------ Records for processing
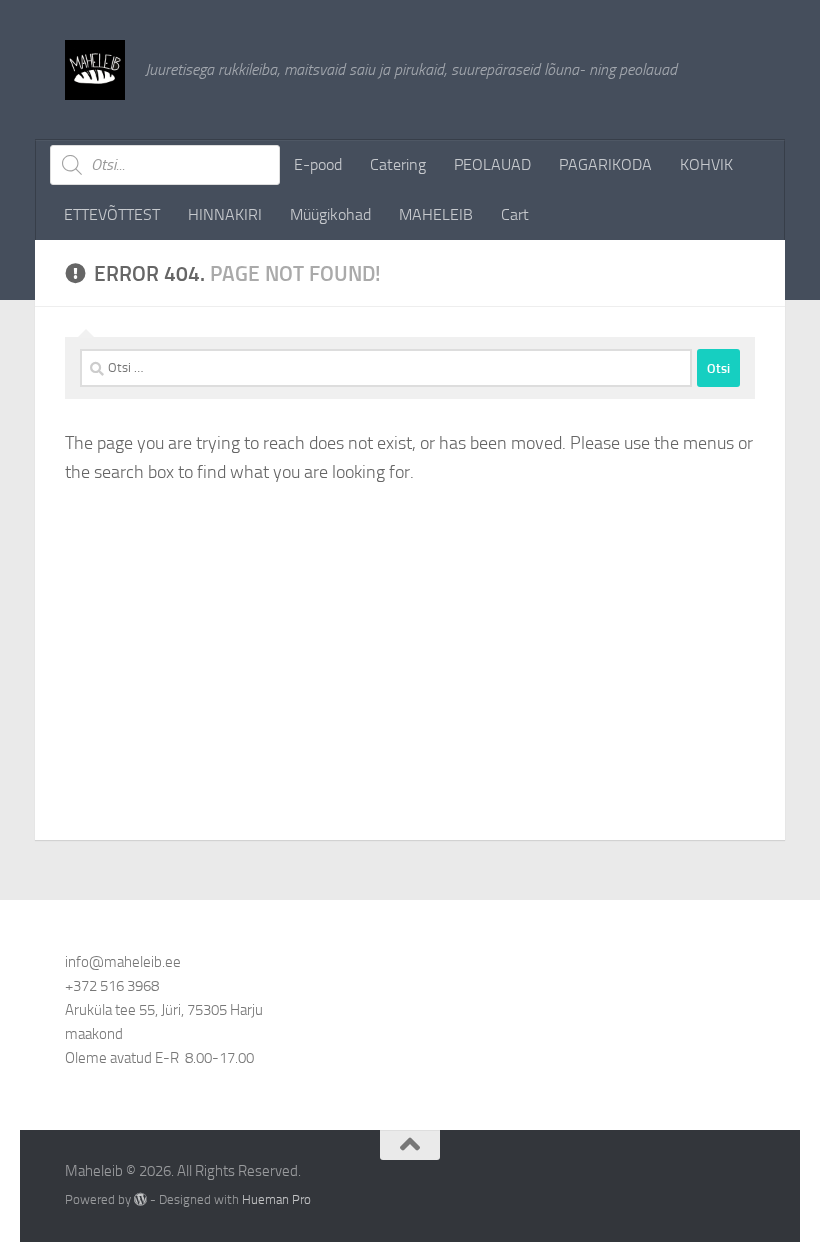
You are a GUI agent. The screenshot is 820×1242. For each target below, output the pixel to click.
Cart (515, 214)
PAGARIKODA (605, 164)
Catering (398, 164)
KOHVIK (706, 164)
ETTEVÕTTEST (112, 214)
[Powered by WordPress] (140, 1199)
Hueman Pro (276, 1199)
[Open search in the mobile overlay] (165, 165)
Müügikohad (330, 214)
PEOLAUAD (492, 164)
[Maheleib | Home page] (95, 70)
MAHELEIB (436, 214)
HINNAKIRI (225, 214)
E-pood (318, 164)
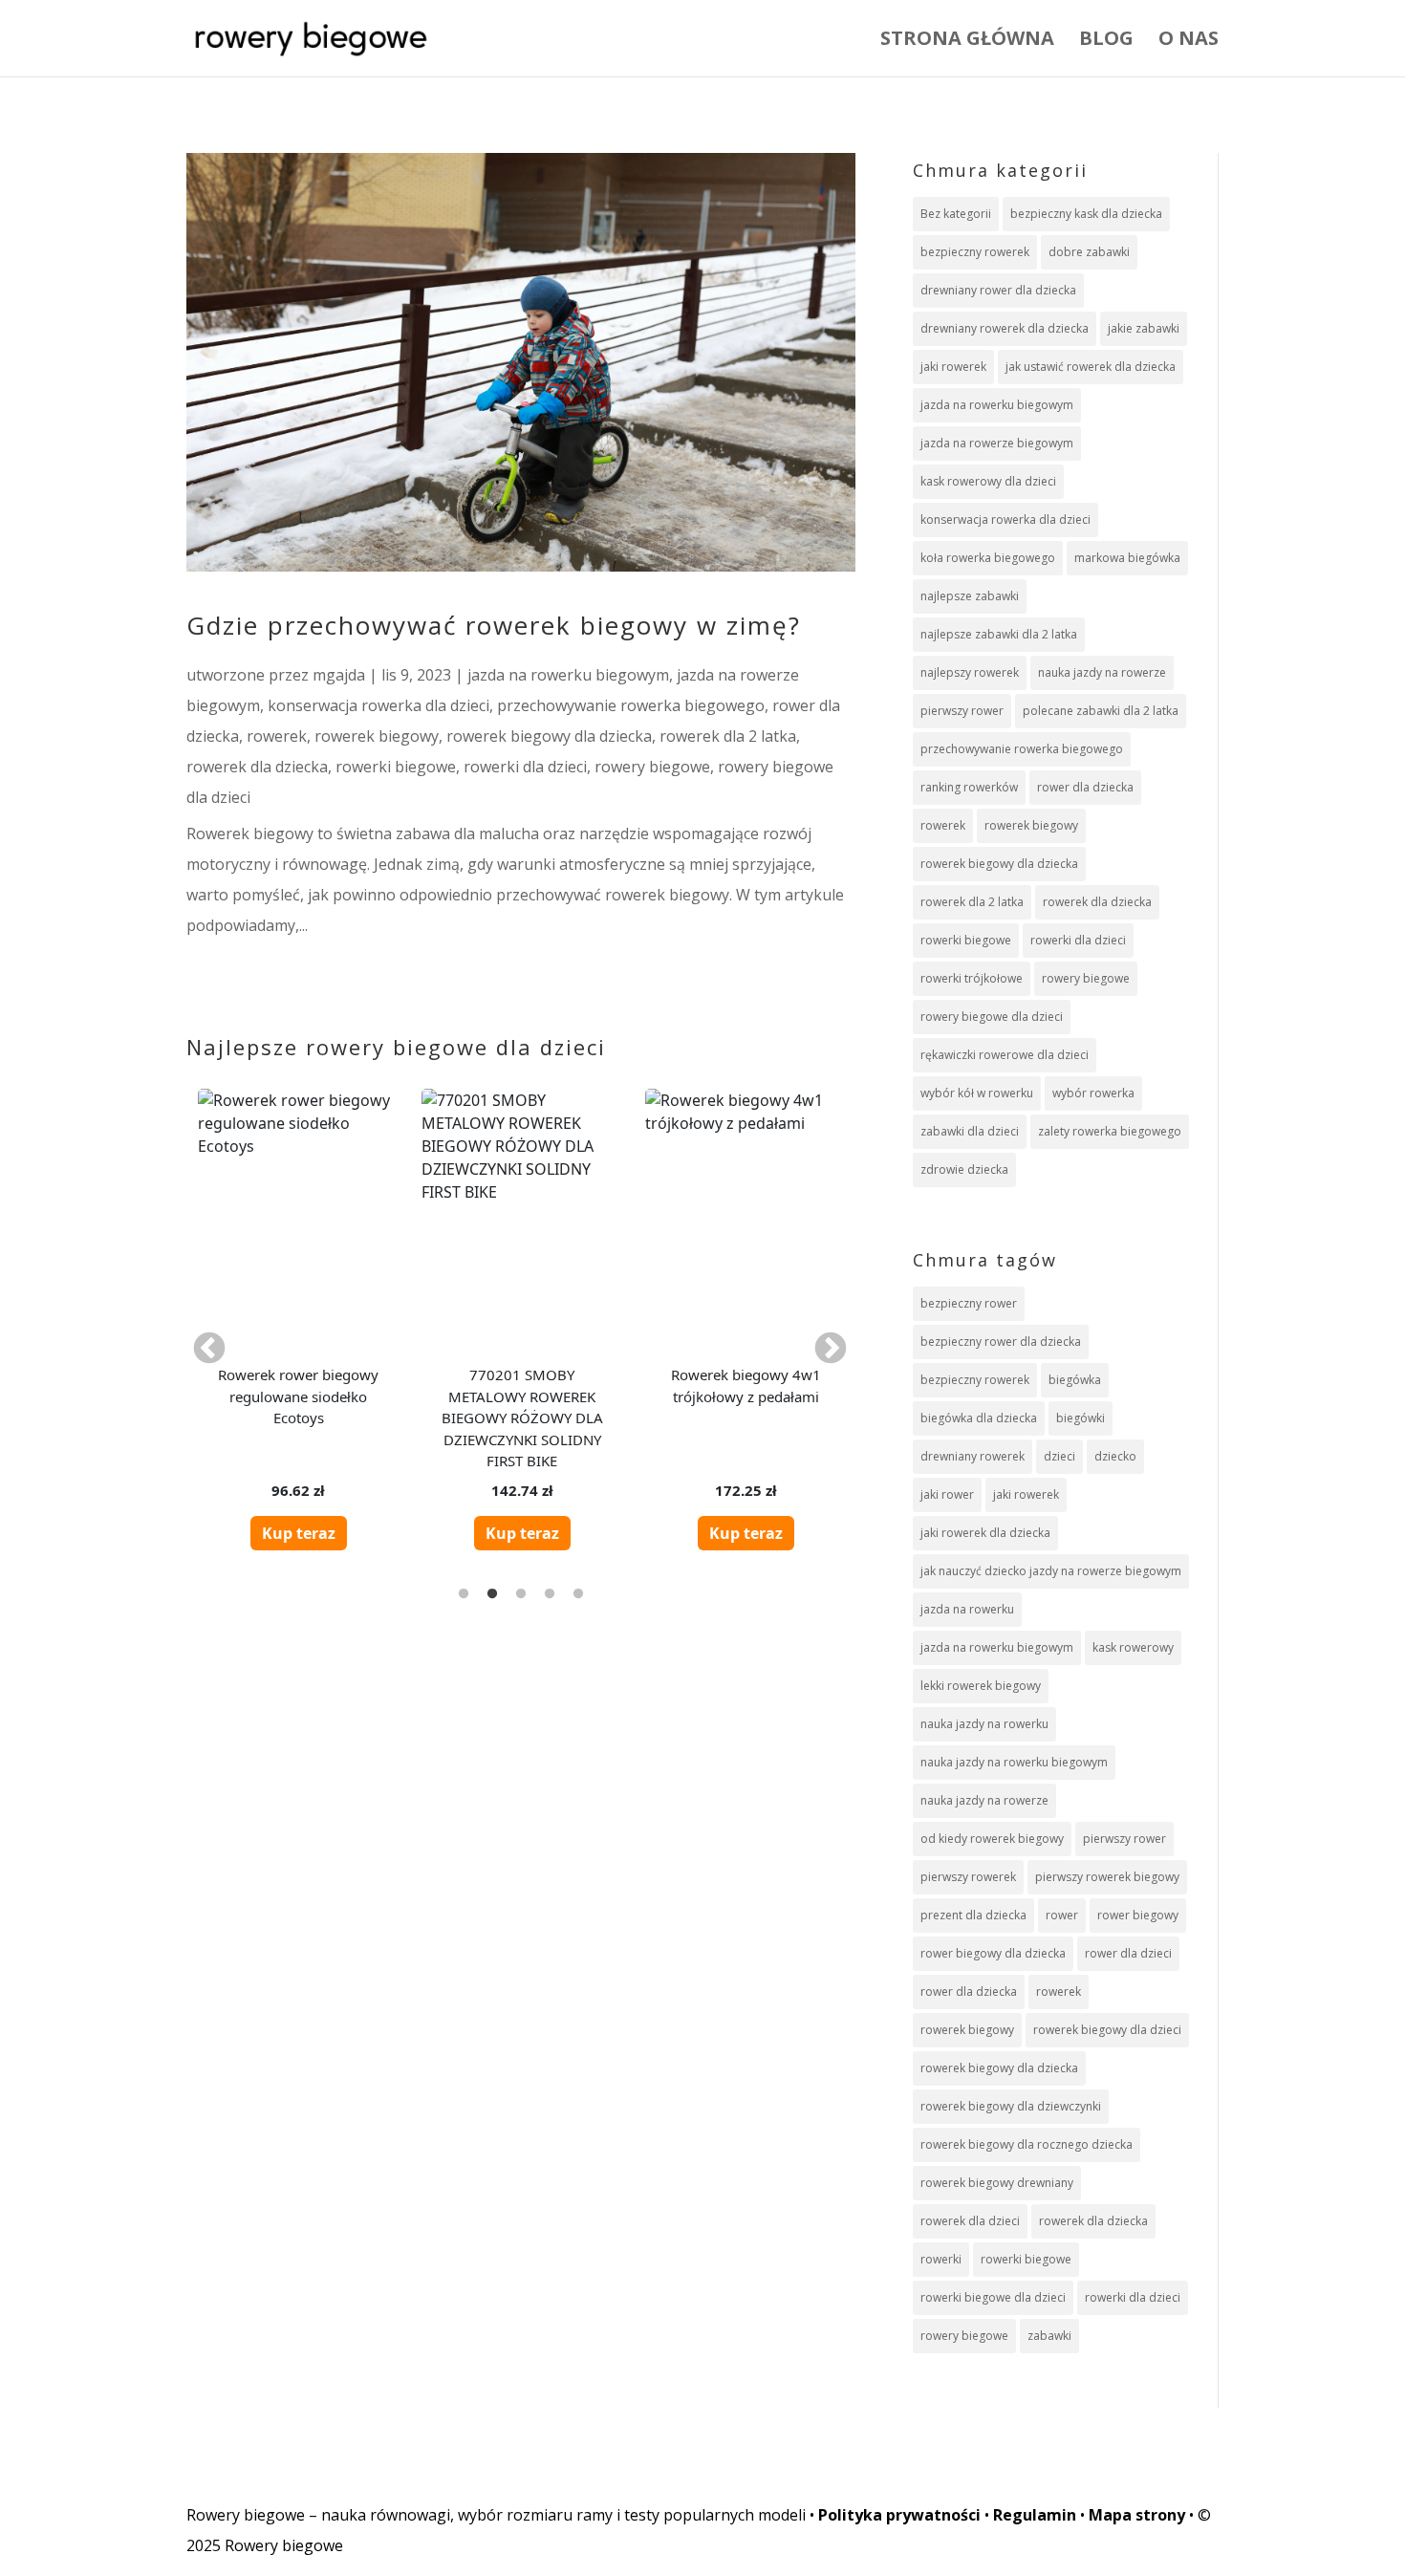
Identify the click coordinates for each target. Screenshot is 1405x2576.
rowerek (277, 736)
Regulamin (1034, 2514)
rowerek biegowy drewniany (996, 2183)
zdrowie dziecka (964, 1169)
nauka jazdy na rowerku (984, 1724)
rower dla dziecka (1085, 787)
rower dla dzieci (1128, 1953)
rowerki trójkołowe (971, 978)
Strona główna (967, 41)
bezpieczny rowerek (974, 252)
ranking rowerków (969, 787)
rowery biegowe (652, 766)
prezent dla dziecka (973, 1915)
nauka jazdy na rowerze (1102, 672)
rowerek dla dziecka (257, 766)
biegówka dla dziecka (978, 1418)
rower (1062, 1915)
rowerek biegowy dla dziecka (549, 736)
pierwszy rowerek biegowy (1107, 1877)
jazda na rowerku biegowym (568, 674)
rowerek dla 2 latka (727, 736)
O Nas (1188, 41)
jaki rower (947, 1494)
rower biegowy (1137, 1915)
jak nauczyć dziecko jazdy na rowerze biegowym (1050, 1571)
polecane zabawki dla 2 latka (1100, 711)
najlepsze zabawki (969, 596)
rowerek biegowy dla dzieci (1107, 2030)
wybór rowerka (1093, 1093)
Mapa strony (1137, 2514)
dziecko (1115, 1456)
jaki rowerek (953, 366)
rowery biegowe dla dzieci (991, 1016)
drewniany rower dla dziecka (998, 290)
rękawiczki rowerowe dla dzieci (1004, 1055)
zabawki (1049, 2335)
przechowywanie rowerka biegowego (631, 705)
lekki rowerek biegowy (980, 1686)
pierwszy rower (962, 711)
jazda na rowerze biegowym (996, 443)
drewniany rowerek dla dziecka (1004, 328)
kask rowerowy (1133, 1647)
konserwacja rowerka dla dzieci (378, 705)
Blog (1106, 41)
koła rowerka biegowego (987, 558)
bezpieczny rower (968, 1303)
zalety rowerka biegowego (1109, 1131)
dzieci (1059, 1456)
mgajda (339, 674)
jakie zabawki (1143, 328)
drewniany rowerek (972, 1456)
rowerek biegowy (376, 736)
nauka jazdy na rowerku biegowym (1014, 1762)
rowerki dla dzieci (525, 766)
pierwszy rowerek (968, 1877)
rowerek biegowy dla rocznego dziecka (1026, 2144)
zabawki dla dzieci (969, 1131)
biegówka (1074, 1380)
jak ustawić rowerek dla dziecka (1090, 366)
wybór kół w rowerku (976, 1093)
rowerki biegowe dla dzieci (993, 2297)
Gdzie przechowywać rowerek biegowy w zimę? (493, 625)
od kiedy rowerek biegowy (992, 1838)
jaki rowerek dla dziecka (985, 1533)
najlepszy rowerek (969, 672)
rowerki (941, 2259)
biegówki (1080, 1418)
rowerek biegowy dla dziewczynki (1010, 2106)
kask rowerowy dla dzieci (988, 481)
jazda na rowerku (967, 1609)
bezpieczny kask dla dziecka (1086, 214)
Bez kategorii (955, 214)
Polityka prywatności (899, 2514)
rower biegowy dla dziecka (993, 1953)
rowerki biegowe (395, 766)
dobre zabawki (1089, 252)
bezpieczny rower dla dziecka (1000, 1341)
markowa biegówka (1127, 558)
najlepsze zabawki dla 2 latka (998, 634)
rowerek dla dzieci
------------
● **Exercise prompt**: Repeat exactly the lines from the first line of the records above through the line containing "[Open search in", leaving out the pictures.

● **Your response**:
You are a GUI agent. The screenshot is 820×1242. For each target below, output the pixel to click.
Cart (515, 214)
PAGARIKODA (605, 164)
Catering (398, 164)
KOHVIK (706, 164)
ETTEVÕTTEST (112, 214)
[Powered by WordPress] (140, 1199)
Hueman Pro (276, 1199)
[Open search in the mobile overlay] (165, 165)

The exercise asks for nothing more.